Büruc Suresi – Büruc Suresi Meali – Burüc Duası
Büruc Suresi – Büruc Suresi Meali – Burüc Duası
Kur’an-ı Kerim’de birçok farklı sure bulunmaktadır. Bu surelerin her birinin farklı faziletleri ve okuyan kişiye yararları bulunur. Bunlardan birisi de Büruc suresidir. Pek bilinmeyen bir sure olmasına rağmen, birçok fazileti olan bu sure Kur’an’ın 85’inci suresidir ve Mekke döneminde nail olmuştur. Nuzul sırasına göre ise 27’inci suredir. Hz.
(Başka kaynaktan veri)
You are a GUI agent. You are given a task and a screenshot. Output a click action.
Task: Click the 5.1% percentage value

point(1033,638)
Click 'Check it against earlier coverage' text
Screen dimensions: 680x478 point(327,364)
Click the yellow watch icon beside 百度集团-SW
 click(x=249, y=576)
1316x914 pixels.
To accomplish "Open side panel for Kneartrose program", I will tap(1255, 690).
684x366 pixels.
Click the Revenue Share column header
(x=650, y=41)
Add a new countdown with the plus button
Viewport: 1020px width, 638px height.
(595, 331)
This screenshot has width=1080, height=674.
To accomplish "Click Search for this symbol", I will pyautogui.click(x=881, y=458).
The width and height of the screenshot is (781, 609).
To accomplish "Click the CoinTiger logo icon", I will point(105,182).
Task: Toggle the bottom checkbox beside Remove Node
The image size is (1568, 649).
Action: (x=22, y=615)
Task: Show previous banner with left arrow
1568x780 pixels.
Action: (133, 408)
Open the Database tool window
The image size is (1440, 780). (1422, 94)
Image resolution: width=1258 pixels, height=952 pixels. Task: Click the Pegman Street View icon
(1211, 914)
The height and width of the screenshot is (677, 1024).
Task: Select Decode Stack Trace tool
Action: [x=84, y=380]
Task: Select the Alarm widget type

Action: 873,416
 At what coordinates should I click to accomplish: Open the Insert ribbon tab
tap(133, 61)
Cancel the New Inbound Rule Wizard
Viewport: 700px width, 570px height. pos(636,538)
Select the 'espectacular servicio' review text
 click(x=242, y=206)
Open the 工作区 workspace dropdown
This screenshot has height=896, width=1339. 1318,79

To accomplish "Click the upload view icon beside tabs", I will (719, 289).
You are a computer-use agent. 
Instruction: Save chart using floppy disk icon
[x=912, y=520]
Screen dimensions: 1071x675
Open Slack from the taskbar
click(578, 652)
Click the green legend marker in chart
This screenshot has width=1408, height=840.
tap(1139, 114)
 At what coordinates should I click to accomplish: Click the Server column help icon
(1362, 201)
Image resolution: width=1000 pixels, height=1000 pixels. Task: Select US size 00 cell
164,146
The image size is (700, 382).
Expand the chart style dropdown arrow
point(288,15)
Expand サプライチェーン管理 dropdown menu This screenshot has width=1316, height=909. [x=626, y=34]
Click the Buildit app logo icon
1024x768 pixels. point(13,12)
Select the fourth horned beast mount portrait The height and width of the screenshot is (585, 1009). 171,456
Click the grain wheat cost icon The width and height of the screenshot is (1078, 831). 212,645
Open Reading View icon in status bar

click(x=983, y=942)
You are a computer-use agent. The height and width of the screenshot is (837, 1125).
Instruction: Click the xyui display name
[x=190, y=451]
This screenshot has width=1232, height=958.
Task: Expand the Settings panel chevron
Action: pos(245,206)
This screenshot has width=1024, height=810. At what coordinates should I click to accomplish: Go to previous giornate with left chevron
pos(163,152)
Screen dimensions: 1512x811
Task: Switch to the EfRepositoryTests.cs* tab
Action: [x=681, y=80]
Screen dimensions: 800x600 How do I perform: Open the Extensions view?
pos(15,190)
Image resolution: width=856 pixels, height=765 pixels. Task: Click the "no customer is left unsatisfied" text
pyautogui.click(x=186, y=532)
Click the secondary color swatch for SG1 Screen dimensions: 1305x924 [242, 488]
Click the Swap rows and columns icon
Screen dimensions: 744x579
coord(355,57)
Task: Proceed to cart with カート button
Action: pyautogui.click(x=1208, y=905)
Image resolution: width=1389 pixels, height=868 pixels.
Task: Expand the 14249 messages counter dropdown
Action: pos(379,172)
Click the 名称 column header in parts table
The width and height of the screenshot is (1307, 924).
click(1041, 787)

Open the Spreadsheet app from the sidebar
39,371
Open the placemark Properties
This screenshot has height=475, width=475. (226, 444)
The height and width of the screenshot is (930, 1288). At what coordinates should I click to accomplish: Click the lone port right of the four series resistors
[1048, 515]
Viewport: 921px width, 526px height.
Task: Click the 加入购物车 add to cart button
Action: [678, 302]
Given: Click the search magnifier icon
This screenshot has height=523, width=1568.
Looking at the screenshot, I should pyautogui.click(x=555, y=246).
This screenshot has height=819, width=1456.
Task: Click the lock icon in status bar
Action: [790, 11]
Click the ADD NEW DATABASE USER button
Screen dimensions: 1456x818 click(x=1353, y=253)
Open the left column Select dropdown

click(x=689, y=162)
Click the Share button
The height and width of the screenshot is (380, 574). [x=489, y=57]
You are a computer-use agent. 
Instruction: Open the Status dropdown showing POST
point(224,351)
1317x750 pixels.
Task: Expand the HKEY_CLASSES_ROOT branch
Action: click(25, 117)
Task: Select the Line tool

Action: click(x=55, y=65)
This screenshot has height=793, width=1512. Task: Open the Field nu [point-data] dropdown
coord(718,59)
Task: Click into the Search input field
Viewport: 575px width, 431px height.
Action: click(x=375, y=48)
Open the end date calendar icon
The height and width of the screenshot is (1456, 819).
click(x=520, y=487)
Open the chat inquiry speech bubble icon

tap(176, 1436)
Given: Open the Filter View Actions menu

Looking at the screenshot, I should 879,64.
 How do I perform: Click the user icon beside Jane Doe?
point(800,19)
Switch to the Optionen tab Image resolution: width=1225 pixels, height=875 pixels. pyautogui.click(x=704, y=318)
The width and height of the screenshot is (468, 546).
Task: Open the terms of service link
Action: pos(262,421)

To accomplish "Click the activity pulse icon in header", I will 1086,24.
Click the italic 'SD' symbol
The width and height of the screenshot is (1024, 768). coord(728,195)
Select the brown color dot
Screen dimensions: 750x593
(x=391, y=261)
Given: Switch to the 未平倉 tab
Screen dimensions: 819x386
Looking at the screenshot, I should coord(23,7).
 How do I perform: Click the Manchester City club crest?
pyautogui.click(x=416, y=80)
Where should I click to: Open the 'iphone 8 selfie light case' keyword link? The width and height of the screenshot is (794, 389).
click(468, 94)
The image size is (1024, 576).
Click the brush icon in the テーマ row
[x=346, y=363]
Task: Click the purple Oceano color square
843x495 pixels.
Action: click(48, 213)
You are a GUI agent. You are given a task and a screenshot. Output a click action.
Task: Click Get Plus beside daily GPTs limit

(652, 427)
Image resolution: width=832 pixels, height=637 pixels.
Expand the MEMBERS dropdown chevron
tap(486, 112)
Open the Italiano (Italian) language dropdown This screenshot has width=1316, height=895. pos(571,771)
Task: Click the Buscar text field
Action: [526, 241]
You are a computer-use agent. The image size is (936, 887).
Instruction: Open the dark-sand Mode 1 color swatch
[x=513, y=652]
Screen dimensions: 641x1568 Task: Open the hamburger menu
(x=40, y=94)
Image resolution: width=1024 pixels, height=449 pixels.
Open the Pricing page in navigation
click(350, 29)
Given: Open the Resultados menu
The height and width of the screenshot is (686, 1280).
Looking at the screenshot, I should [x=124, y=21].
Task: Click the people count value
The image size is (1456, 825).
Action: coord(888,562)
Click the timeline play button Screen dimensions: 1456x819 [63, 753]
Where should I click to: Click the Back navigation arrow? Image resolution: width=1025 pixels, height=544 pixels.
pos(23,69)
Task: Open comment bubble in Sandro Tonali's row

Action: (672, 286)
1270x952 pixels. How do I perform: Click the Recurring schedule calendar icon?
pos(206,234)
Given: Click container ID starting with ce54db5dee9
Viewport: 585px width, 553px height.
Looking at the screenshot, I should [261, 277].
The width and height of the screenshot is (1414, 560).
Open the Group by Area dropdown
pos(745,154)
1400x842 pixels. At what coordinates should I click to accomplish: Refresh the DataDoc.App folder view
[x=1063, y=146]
Muhammed SAV efendimiz Mekke’de Müslümanlığı yayma çalışmaları esnasında akıl almaz işkencelere maruz kalmış, Müslümanlar o dönemlerde dinsizler ve puta tapanlar tarafından çok horlanmıştır. Hz. Muhammed SAV efendimize Hicret kararının çıkmasındaki en büyük etkende yapılan bu işkenceye varan tutumlardır. Hz. Muhammed SAV efendimizin dedesi Kureyş kabilesinin ileri gelenlerinden olduğu için zatlarına fiziksel bir işkence yapılmasa da gittiği bir yerde taş atılmış ve dişi kırılmıştır. Ancak ona inanan Müslümanlar, özellikle köle olanlar dayanamayacakları işkenceler görmüşlerdir.
Büruc Suresi
Mekke devrinin orta dönemlerinde puta tapanların işkencelerinin başlamasından sonra Büruc suresinin indiği düşünülmektedir. Surenin ismi ilk ayeti olan Buruc’la dolu göğe yemin edilmesi ayeti sebebiyle Büructur. Büruc kelimesi burç anlamına gelmektedir. Burada bahsedilen burç kelimesi takım yıldızı ve gezegenler biçiminde anlamlandırılmaktadır. Surenin temel konuları, Levh-i Mahfuz, Firavun ve Semud kavminin akıbeti, Uhdud ashabı ve Burçlardır. Surede Allah (C.C.) kudreti, Allah (C.C.) uğruna sıkıntı yaşayan kişilerin cennete gidecekleri, Müslümanlara zulmedenlerin ise kötü bir sonla karşılaşacakları aktarılmaktadır.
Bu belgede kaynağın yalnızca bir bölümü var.